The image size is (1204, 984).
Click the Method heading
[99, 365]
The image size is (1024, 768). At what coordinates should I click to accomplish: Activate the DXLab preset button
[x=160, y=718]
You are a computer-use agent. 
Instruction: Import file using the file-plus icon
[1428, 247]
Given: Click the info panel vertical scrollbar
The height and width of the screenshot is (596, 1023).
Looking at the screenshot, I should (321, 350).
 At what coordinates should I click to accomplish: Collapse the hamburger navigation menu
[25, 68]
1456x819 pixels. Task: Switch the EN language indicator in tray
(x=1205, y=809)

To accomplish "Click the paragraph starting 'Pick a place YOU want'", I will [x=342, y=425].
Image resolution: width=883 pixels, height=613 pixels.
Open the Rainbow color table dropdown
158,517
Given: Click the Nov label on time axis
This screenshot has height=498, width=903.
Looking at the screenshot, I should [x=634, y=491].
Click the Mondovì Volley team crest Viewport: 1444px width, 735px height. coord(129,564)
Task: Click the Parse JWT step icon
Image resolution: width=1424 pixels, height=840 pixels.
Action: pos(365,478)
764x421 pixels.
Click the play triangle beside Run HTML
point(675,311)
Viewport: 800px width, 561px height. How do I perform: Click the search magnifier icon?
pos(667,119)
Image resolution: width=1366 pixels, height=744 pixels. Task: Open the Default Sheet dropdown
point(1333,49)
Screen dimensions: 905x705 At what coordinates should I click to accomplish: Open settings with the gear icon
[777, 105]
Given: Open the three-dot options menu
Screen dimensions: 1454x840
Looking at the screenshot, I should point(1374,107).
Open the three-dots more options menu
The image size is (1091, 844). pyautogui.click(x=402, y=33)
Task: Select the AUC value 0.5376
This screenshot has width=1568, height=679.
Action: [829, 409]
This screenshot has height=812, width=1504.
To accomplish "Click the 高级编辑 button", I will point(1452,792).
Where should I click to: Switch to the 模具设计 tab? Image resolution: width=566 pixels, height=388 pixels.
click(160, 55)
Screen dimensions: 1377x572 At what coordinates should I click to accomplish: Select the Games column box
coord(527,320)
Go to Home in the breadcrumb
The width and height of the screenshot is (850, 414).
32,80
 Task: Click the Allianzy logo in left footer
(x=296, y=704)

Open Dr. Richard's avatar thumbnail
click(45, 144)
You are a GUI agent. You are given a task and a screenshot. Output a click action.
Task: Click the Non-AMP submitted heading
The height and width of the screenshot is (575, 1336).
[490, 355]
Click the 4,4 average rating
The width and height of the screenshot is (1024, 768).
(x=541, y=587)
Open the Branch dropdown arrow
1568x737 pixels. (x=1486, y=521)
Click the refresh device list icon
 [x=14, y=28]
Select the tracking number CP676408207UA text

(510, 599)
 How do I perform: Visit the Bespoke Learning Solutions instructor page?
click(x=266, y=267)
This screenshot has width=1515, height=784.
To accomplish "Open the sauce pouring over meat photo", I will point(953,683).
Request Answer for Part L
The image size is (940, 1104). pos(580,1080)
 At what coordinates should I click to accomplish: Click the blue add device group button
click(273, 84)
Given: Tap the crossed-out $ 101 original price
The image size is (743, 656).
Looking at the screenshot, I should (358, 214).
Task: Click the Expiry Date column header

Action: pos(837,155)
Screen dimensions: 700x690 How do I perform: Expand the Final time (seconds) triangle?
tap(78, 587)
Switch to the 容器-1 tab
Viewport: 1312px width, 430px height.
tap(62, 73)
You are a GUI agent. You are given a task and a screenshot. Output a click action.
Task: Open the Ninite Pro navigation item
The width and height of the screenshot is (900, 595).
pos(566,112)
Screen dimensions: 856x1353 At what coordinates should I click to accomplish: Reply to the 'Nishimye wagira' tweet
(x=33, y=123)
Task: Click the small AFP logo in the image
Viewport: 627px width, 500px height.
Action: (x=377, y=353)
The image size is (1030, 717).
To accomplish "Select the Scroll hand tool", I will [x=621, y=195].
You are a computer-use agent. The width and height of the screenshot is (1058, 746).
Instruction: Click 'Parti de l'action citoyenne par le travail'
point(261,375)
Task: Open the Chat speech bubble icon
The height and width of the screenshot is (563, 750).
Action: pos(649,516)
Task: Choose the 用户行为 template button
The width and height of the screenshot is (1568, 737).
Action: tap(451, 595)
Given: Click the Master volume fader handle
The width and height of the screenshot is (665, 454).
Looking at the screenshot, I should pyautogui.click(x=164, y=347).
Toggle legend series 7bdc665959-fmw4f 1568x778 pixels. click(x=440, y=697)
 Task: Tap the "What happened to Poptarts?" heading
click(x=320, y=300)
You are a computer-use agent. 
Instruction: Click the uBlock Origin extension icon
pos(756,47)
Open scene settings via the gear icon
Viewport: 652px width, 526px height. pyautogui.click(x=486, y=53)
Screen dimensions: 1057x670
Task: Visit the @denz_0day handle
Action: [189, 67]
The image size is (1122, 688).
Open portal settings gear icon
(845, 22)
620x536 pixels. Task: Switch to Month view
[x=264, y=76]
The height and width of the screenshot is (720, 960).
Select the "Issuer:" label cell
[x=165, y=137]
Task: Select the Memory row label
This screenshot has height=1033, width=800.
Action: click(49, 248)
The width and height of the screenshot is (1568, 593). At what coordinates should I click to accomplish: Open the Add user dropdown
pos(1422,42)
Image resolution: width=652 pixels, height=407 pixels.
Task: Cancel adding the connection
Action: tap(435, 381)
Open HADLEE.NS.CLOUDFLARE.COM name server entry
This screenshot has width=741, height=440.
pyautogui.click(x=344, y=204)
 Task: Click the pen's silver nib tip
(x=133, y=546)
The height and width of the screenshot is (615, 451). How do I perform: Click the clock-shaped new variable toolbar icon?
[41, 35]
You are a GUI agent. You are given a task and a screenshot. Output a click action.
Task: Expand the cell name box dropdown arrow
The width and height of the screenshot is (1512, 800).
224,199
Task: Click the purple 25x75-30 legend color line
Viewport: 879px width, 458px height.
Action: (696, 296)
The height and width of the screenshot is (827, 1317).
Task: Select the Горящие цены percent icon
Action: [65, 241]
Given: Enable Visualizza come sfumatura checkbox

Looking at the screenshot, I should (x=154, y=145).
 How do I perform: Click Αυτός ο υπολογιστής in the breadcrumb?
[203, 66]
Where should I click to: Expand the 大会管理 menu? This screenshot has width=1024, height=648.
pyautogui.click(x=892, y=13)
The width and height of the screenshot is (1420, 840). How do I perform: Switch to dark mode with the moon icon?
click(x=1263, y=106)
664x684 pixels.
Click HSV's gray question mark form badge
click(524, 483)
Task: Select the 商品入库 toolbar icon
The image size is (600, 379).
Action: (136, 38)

=======

# Required action
Find each line in the data above with the word "will", then copy it.

# Problem solution
To accomplish "Click the paragraph starting 'Pick a place YOU want'", I will [x=342, y=425].
To accomplish "Click the 高级编辑 button", I will point(1452,792).
To accomplish "Open the sauce pouring over meat photo", I will point(953,683).
To accomplish "Select the Scroll hand tool", I will [x=621, y=195].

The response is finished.